The Harbor tour was included with our Trolley tour and it was a bonus!  We stopped off at the navy yard and walked past the USS Constitution.  We did not tour the ship as we've done that type of thing before and were more anxious to visit Bunker Hill.  The USS Constitution is the oldest commissioned US Navy ship.  "Old Ironsides" dates back to 1797.

"Don't fire until you see the whites of their eyes!" came the order from Colonel Prescott to revolutionary troops on June 17, 1775.  The bloody battle resulted in the Redcoats prevailing but they lost more than 1/3 of their deployed forces, while the colonists suffered relatively few casualties.  We climbed the 294 steps of the Bunker Hill Monument to enjoy the panorama view of the city.

Harbor Boat tour - our Marriott in the background

The harbor at Long Wharf

Approaching the navy yard with Bunker Hill beyond

The Celtics arena and Bunker hill bridge

USS Constitution
Bunker Hill Monument

View from the top - 294 spiral steps!

At the beginning (or end) of the Freedom Trail



Back into Long Wharf
Freedom Trail
The Freedom Trail is a 2/5 walking trail (follow the red-brick road) from the Boston Common to the Bunker Hill Monument.  Our hotel is about in the middle of this trail so we started at Faneuil Hall and headed north of our first walking tour.  We had lunch at the Quincy Market and walked through the historic Faneuil Hall.  This original market and public meeting place was built in 1740.

Lobster roll and crab salad sandwich

Faneuil Hall

Quincy Market

We continued our walk to the Paul Revere House, Old North Church, and Copp's Hill Burying Ground.
When silversmith Paul Revere rode to warn patriots of the British march to Lexington and Concord, he set out from his home on North Sq.  This small clapboard house was built in 1680, making it the oldest house in Boston.


"Hang a lantern aloft in the belfry arch/of the North Church tower as a signal light/One if by land two if by sea" .  It was here on the night of April 18, 1775 that the sexton hung two lanterns from the Old North Church as a signal that the British would advance via the sea route.
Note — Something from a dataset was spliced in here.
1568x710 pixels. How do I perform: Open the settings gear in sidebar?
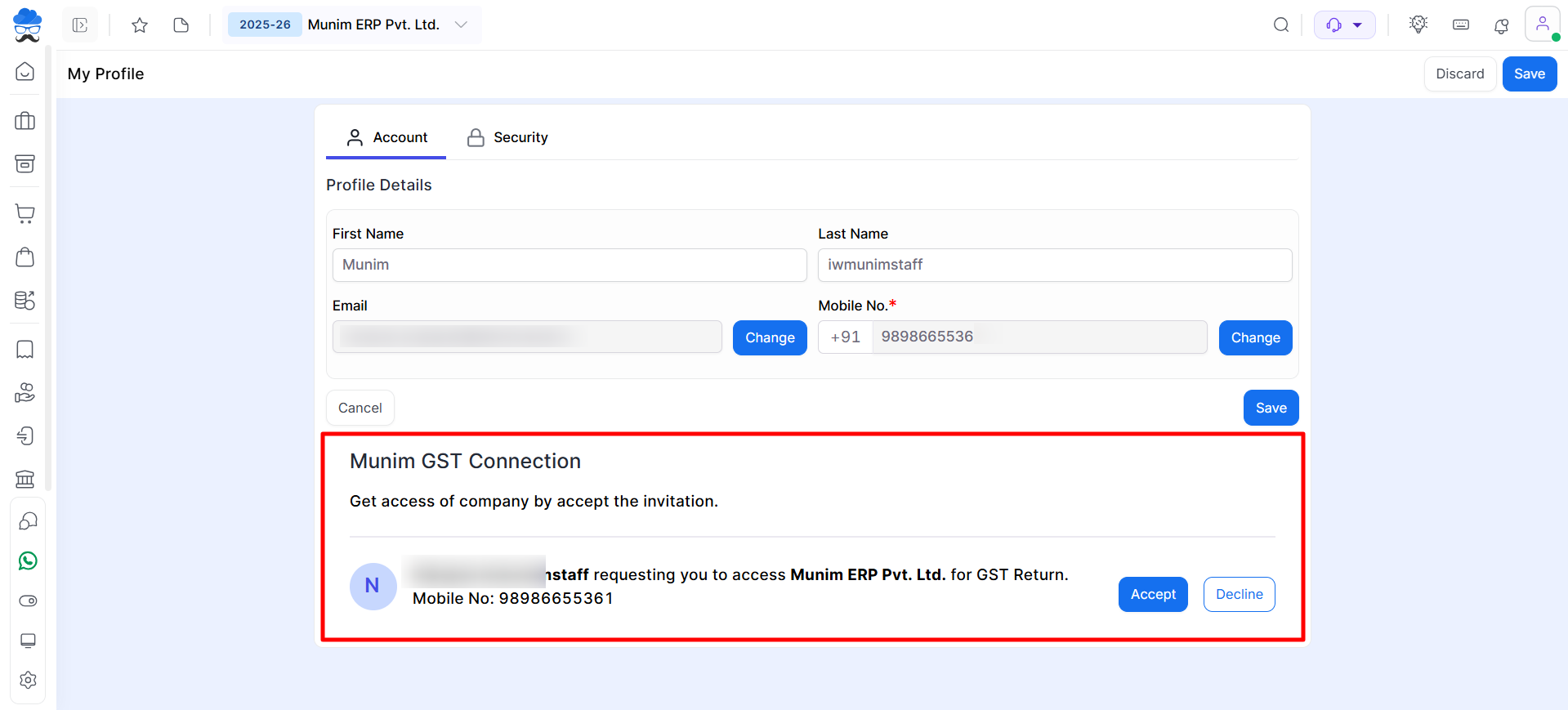pyautogui.click(x=28, y=680)
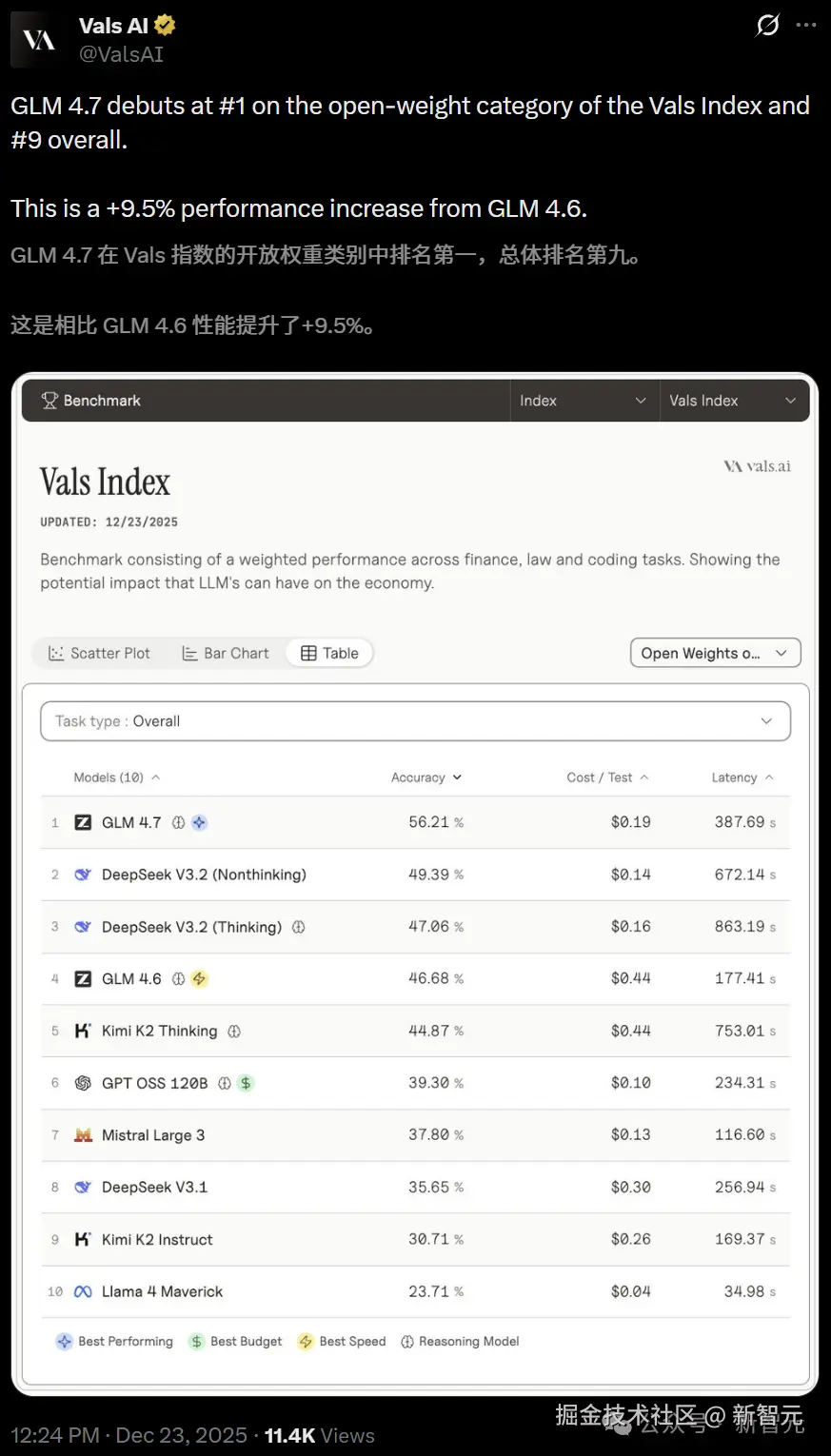Click the GPT OSS 120B Best Budget dollar icon
Image resolution: width=831 pixels, height=1456 pixels.
pyautogui.click(x=246, y=1083)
From the church we walk to Copp's Hill Burying Ground, the second oldest cemetery dating back to 1660.


Dinner at Giacomo's Ristorante - We walked to the North End to this recommended Italian restaurant.  The north end is full of Italian restaurants and customers line up on the sidewalk for this one.  They don't take reservations, but we only had to wait about 30 minutes to get seated in this quaint, cramped restaurant.  The seasfood pasta for 2 was delicious!!



Delicious!!

Whale Watching Boat Tour








Freedom Trail continued.......
A few blocks from our hotel we can access the Freedom Trail so Monday we finished the walk.  Starting at Faneuil Hall we walked to the Old State House and the Boston Massacre Site.  Built in 1713 to house the colony's government, the Old State House was at the center of many key events of the American Revolution.  In 1776 the Declaration of Independence was first read to the people of Boston from the Old State House balcony.

On March 5, 1770 a deadly skirmish erupted between nine British redcoats and a large crowd of Boston residents.  Angry over Boston's occupation by British forces, locals threw ice.  Five  Bostonians were fatally wounded and it was labeled the Boston Massacre.






Old South Meeting House - No tax on tea!  5000 angry colonists gathered at the Old South Meeting House to protest a tax....and started a revolution with the Boston Tea Party.  Built in 1729 as a Puritan house of worship, the Old South Meeting House was the largest building in colonial Boston.







Old City Hall

Old City Hall


Site of the first public school



King's Chapel and Burying Ground
King's Chapel, the first Anglican Church in Boston was founded in 1686 and houses the oldest American pulpit in continuous use.  Adjacent to the Chapel, King's Chapel Burying Ground was Boston proper's only burying place for nearly 30 years.











Granary Burying Ground - Some of America's most notable citizens rest here - John Hancock, Ben Franklin's parents, Samuel Adams, Paul Revere, and the Boston Massacre victims.





Massachusetts State House


Last night in Boston!  We ate at the Chart House which is on Long Wharf and next to our hotel.